The Feud Between Science and Religion
Even before the time of Copernicus, scientists like Philolaus and Aristarchus of Samos had proposed something other than an earth-centered universe.
While evidence of this line of thinking had been building for centuries, with Nicolaus Copernicus publishing his landmark book “On the Revolutions of the Celestial Spheres” in 1543, it wasn’t until Galileo made his mark in 1615 that the rift between science and religion would reach death-sentencing proportions.
The Galileo verdict caused a rift between science and religion that continues even today.
However, there are some seemingly unanswerable questions that neither science nor religion can offer a reasonable answer to, and I’ll do my best to keep this balanced so I don’t come across favoring one side or the other.
With this in mind, I’ll start with a rather unusual question.
1. Why is there an exception to every rule?
Why is it that all of our rules, theories, maxims, and models all have an exception? This is precisely the way the world works, except when it doesn’t.
In a perfect world, we wouldn’t have any exceptions, or would we?
On the surface this seems like a rather trite question, and if you ask the average person on the street, most will simply smile, shrug, and move on. But in a world where scientists have spent countless billions to research and understand such topics as the relationship between matter, energy, particles, and waves, everything has to make sense, except it doesn’t.
Even with our basic understanding of math, 2+2 does not always equal 4. It depends on what type of measurement scale you are using. There are four types of measurement scales – nominal, ordinal, interval, and ratio. Only in the last two categories does 2+2 = 4.
So why do exceptions matter? Exceptions matter because nothing comes with 100% predictability. Yes, we can count on such things as buildings existing from one day to the next, the earth traveling around the sun in the same orbit, gravity holding us down, and the speed of light remaining reasonably constant. In fact, most of the world around has been created around natural forces that can be predicted with high degrees of probability.
For this reason, there is no such thing as absolute certainty, except our certainty that nothing is certain… maybe.

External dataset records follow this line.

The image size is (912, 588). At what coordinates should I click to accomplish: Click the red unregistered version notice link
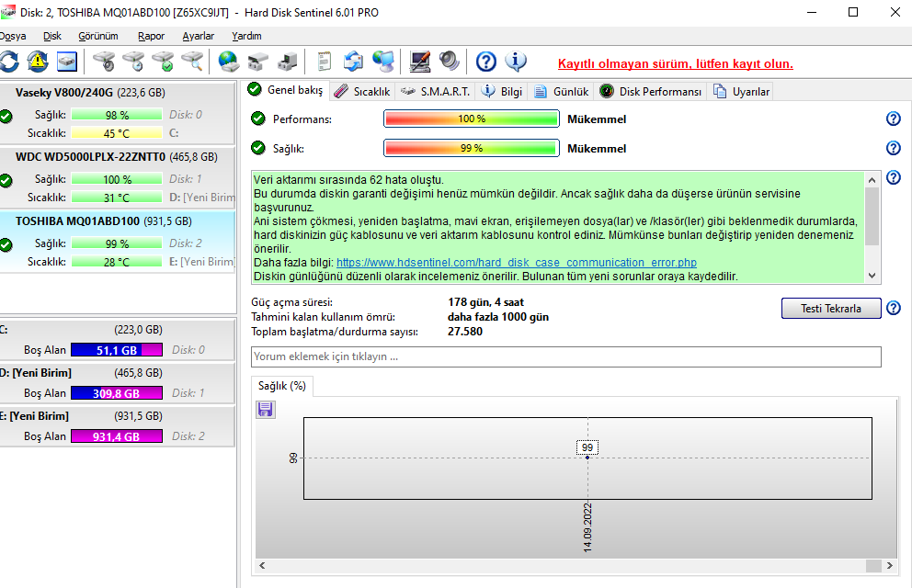[675, 63]
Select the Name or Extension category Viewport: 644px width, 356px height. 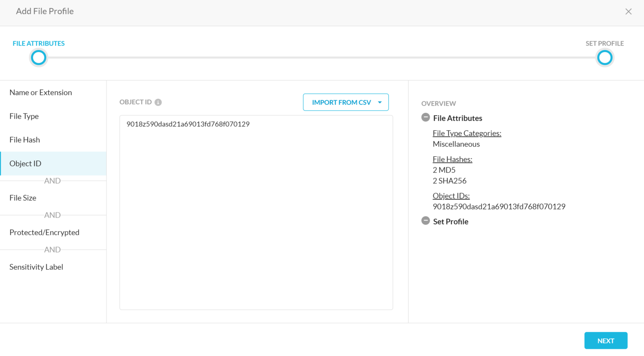(40, 92)
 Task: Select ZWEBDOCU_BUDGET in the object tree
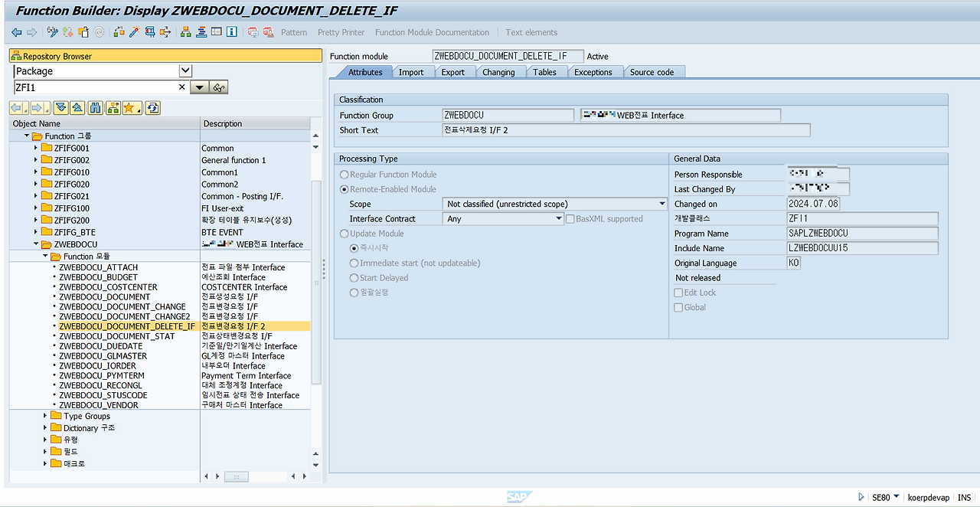[x=100, y=276]
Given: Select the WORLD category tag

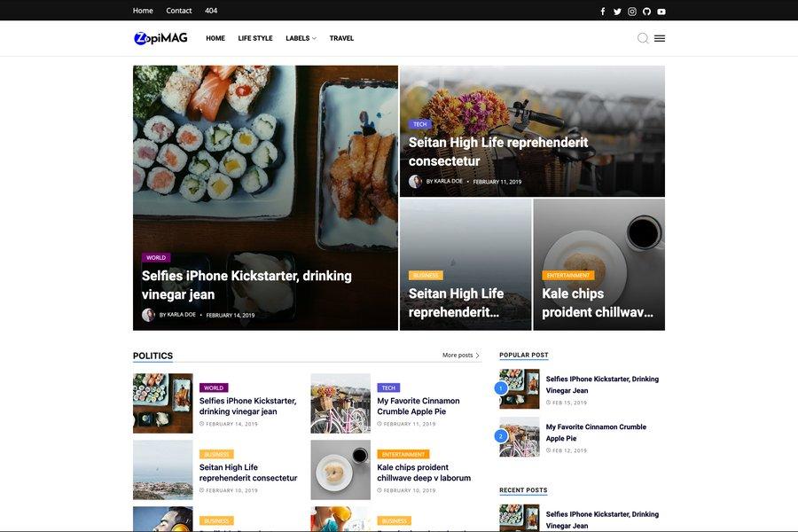Looking at the screenshot, I should click(154, 256).
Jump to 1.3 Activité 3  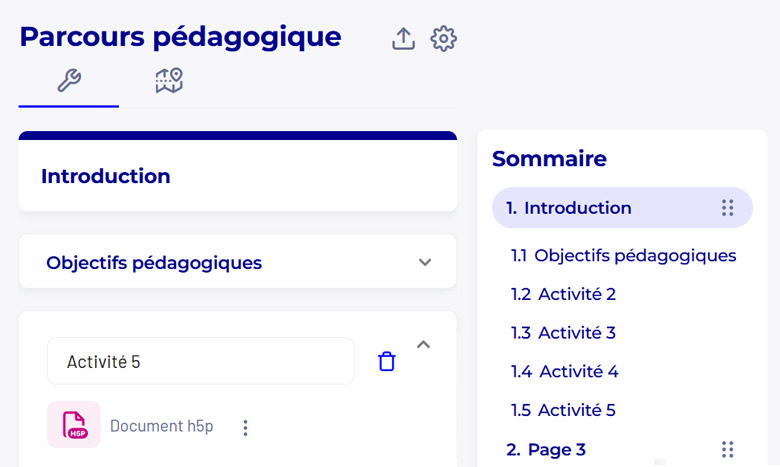coord(563,333)
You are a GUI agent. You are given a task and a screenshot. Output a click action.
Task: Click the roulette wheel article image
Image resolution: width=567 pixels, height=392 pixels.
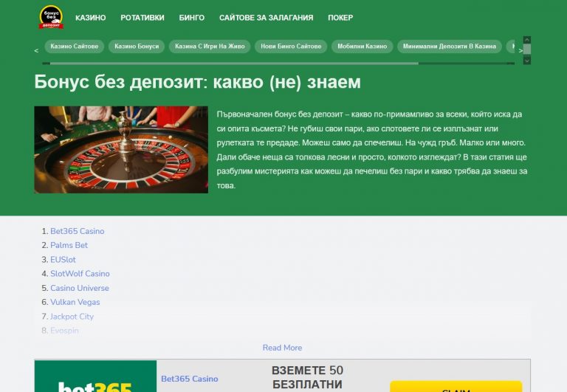[x=121, y=150]
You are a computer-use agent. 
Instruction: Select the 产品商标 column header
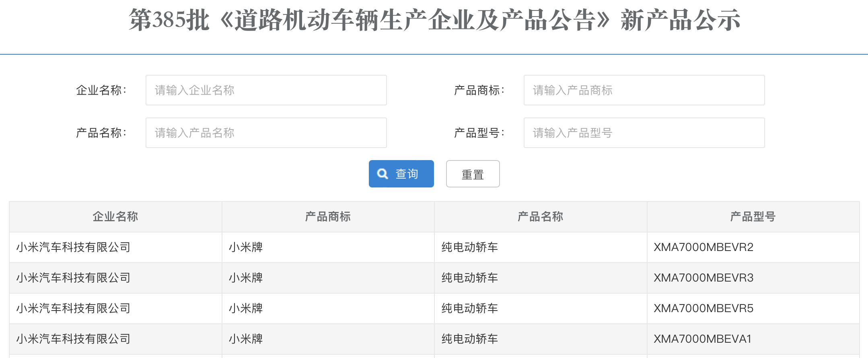[328, 217]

2. Why do logic and reason fail to explain that which is true?
In many scientific circles, the only truths are those that can be explained with logic and reason. Religious people use a different metric, but they too have a way of calibrating their truths with logic and reason.
So why are logic and reason such miserable tools for explaining the world around us? It’s as if the world around us was perfect, and then someone divided by zero. Everything perfect has a touch of that one secret ingredient known as chaos.
Is order more perfect than chaos? Or is chaos just a higher form of order? How will we ever know if we can’t explain it with logic and reason?
3. Is the universe finite or infinite?
If we were able to travel to the outer edges of the universe, what would we find? Perhaps we would run smack dab into another universe, but how would we know? Would the other universe somehow come in a different color, operate with a different set of rules, or smell slightly like almonds? How would we know?
I’m imagining a large sign that says, “You have reached the end of Universe A! Welcome to Universe B where proximity is not an issue!”
How much is infinity plus one?
4. Why does anything exist?
Before there was something, there was nothing. And out of nothing, how did we get something? What existed before the big bang, before creation, and before God? Why is there structure to the universe, and how might intelligent life contribute to the formation of this structure?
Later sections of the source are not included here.